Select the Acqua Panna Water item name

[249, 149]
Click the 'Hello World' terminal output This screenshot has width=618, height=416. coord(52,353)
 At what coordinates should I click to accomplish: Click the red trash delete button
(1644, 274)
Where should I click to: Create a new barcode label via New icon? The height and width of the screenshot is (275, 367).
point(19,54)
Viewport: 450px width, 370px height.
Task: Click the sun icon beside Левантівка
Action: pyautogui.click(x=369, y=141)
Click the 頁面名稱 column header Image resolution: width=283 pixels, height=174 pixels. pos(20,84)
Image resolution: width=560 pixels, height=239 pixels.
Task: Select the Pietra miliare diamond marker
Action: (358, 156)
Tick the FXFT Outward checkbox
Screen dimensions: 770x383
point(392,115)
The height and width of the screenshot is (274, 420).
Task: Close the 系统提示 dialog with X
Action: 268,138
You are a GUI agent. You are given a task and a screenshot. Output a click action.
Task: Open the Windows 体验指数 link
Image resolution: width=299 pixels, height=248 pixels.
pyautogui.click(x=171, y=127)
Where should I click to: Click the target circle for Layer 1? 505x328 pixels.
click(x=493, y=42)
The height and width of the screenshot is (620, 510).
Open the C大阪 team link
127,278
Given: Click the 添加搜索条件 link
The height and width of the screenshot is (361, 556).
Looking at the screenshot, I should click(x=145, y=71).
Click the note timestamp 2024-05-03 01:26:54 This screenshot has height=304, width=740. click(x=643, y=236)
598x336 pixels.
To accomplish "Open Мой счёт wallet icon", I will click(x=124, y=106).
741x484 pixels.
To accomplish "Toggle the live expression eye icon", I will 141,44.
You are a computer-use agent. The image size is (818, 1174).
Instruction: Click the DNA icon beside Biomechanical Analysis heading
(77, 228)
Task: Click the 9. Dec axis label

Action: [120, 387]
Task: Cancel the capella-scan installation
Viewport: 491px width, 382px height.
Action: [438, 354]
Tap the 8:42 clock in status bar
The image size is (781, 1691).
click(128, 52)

......

■ **About this task**: What is needed is a faithful transcription of every entry.

■ **Answer for this exercise**:
Select the Acqua Panna Water item name

[249, 149]
Click the 'Hello World' terminal output This screenshot has width=618, height=416. coord(52,353)
 At what coordinates should I click to accomplish: Click the red trash delete button
(1644, 274)
Where should I click to: Create a new barcode label via New icon? The height and width of the screenshot is (275, 367).
point(19,54)
Viewport: 450px width, 370px height.
Task: Click the sun icon beside Левантівка
Action: pyautogui.click(x=369, y=141)
Click the 頁面名稱 column header Image resolution: width=283 pixels, height=174 pixels. pos(20,84)
Image resolution: width=560 pixels, height=239 pixels.
Task: Select the Pietra miliare diamond marker
Action: (358, 156)
Tick the FXFT Outward checkbox
Screen dimensions: 770x383
point(392,115)
The height and width of the screenshot is (274, 420).
Task: Close the 系统提示 dialog with X
Action: 268,138
You are a GUI agent. You are given a task and a screenshot. Output a click action.
Task: Open the Windows 体验指数 link
Image resolution: width=299 pixels, height=248 pixels.
pyautogui.click(x=171, y=127)
Where should I click to: Click the target circle for Layer 1? 505x328 pixels.
click(x=493, y=42)
The height and width of the screenshot is (620, 510).
Open the C大阪 team link
127,278
Given: Click the 添加搜索条件 link
The height and width of the screenshot is (361, 556).
Looking at the screenshot, I should click(x=145, y=71).
Click the note timestamp 2024-05-03 01:26:54 This screenshot has height=304, width=740. click(x=643, y=236)
598x336 pixels.
To accomplish "Open Мой счёт wallet icon", I will click(x=124, y=106).
741x484 pixels.
To accomplish "Toggle the live expression eye icon", I will 141,44.
You are a computer-use agent. The image size is (818, 1174).
Instruction: Click the DNA icon beside Biomechanical Analysis heading
(77, 228)
Task: Click the 9. Dec axis label

Action: [120, 387]
Task: Cancel the capella-scan installation
Viewport: 491px width, 382px height.
Action: [438, 354]
Tap the 8:42 clock in status bar
The image size is (781, 1691).
click(128, 52)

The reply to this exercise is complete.